Sophie: kernel-2.6.18-238.el5 src

kernel-2.6.18-238.el5.src.rpm

From: Mikulas Patocka <mpatocka@redhat.com>
Date: Tue, 19 Aug 2008 16:47:46 -0400
Subject: [md] dm snapshot: fix race during exception creation
Message-id: Pine.LNX.4.64.0808191646160.3053@hs20-bc2-1.build.redhat.com
O-Subject: [PATCH 2/2 RHEL 5.3] bz459337 Race condition and data corruption in dm-snapshots
Bugzilla: 459337
RH-Acked-by: Alasdair G Kergon <agk@redhat.com>

The second patch that depends on the first one and actually fixes the bug.

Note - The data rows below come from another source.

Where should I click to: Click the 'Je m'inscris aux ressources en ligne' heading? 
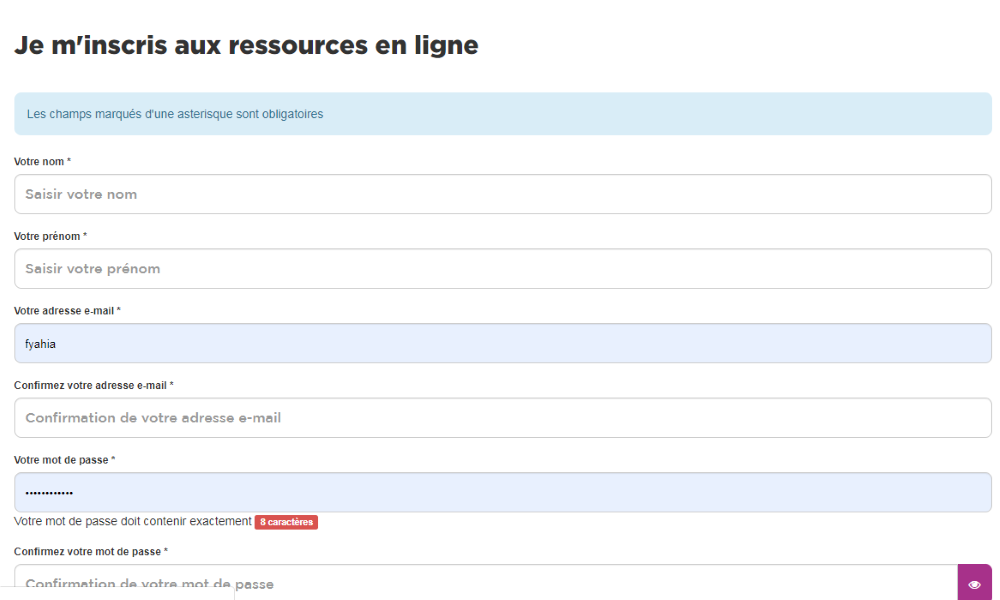click(x=246, y=45)
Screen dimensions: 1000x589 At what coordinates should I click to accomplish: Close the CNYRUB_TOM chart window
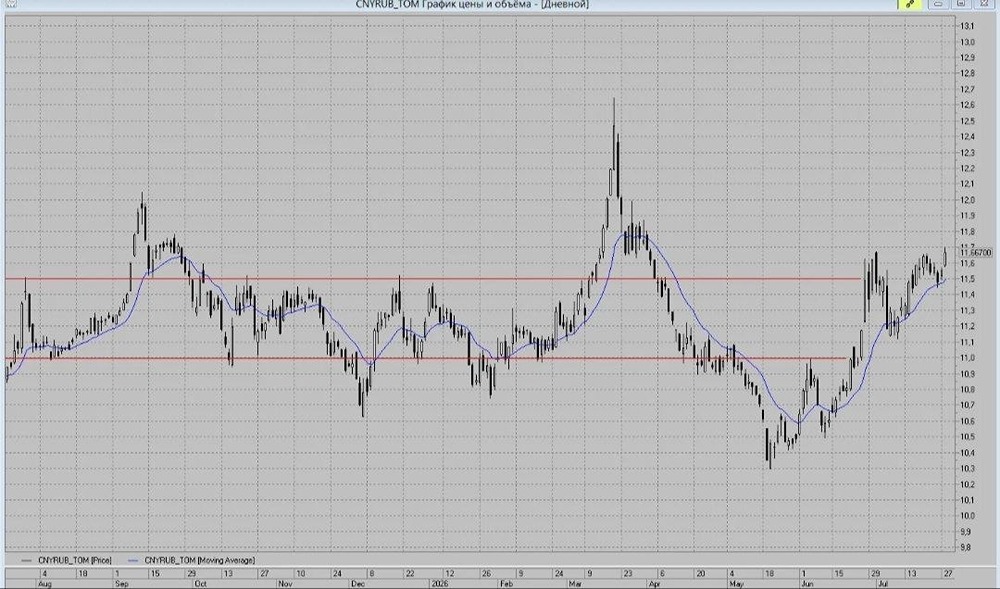tap(984, 4)
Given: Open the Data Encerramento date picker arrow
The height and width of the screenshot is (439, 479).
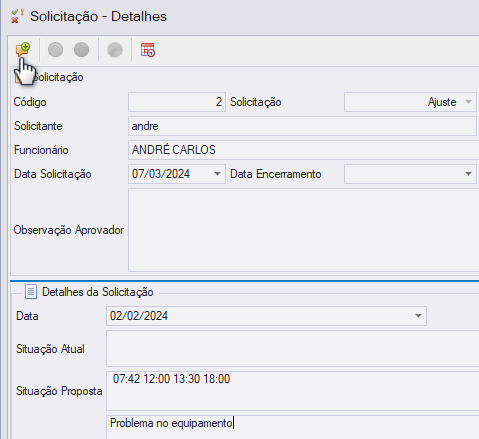Looking at the screenshot, I should 468,174.
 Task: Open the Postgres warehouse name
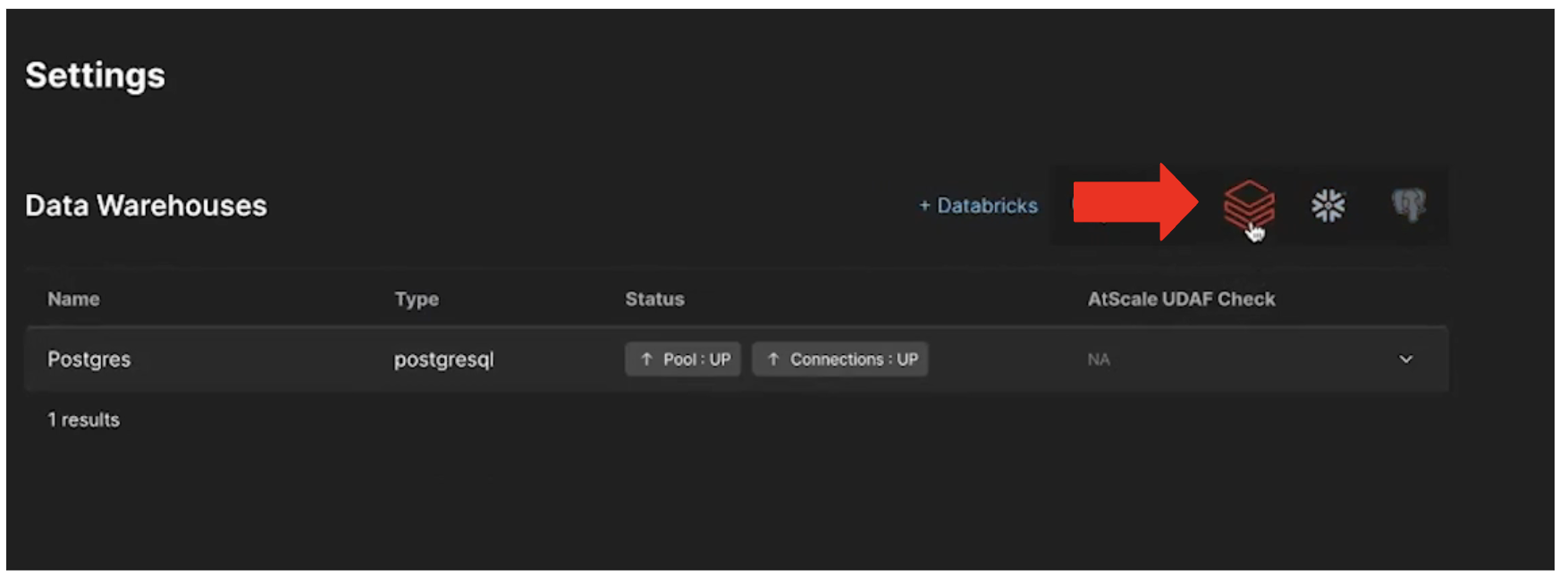coord(89,359)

testing: I compiled it on my workstation, run testcases from
http://people.redhat.com/mpatocka/testcases/
Before both patches were applied, tescases
testcase-read-snapshot-vs-write-origin-1.c and
testcase-read-snapshot-vs-write-origin-2.c reported data corruption. After
the patches were applied, the testcases pass ok.

upstream commit: a8d41b59f3f5a7ac19452ef442a7fc1b5fa17366 (2.6.27-rc1)

dm snapshot: fix race during exception creation

Fix a race condition that returns incorrect data when a write causes an
exception to be allocated whilst a read is still in flight.

The race condition happens as follows:
* A read to non-reallocated sector in the snapshot is submitted so that the
  read is routed to the original device.
* A write to the original device is submitted. The write causes an exception
  that reallocates the block.  The write proceeds.
* The original read is dequeued and reads the wrong data.

This race can be triggered with CFQ scheduler and one thread writing and
multiple threads reading simultaneously.

diff --git a/drivers/md/dm-snap.c b/drivers/md/dm-snap.c
index 2c360a1..959c9e5 100644
--- a/drivers/md/dm-snap.c
+++ b/drivers/md/dm-snap.c
@@ -133,6 +133,27 @@ static void stop_tracking_chunk(struct dm_snapshot *s,
 	mempool_free(c, s->tracked_chunk_pool);
 }
 
+static int __chunk_is_tracked(struct dm_snapshot *s, chunk_t chunk)
+{
+	struct dm_snap_tracked_chunk *c;
+	struct hlist_node *hn;
+	int found = 0;
+
+	spin_lock_irq(&s->tracked_chunk_lock);
+
+	hlist_for_each_entry(c, hn,
+	    &s->tracked_chunk_hash[DM_TRACKED_CHUNK_HASH(chunk)], node) {
+		if (c->chunk == chunk) {
+			found = 1;
+			break;
+		}
+	}
+
+	spin_unlock_irq(&s->tracked_chunk_lock);
+
+	return found;
+}
+
 /*
  * One of these per registered origin, held in the snapshot_origins hash
  */
@@ -843,6 +864,13 @@ static void pending_complete(struct pending_exception *pe, int success)
 	}
 
 	/*
+	 * Check for conflicting reads. This is extremely improbable,
+	 * so yield() is sufficient and there is no need for a wait queue.
+	 */
+	while (__chunk_is_tracked(s, pe->e.old_chunk))
+		yield();
+
+	/*
 	 * Add a proper exception, and remove the
 	 * in-flight exception from the list.
 	 */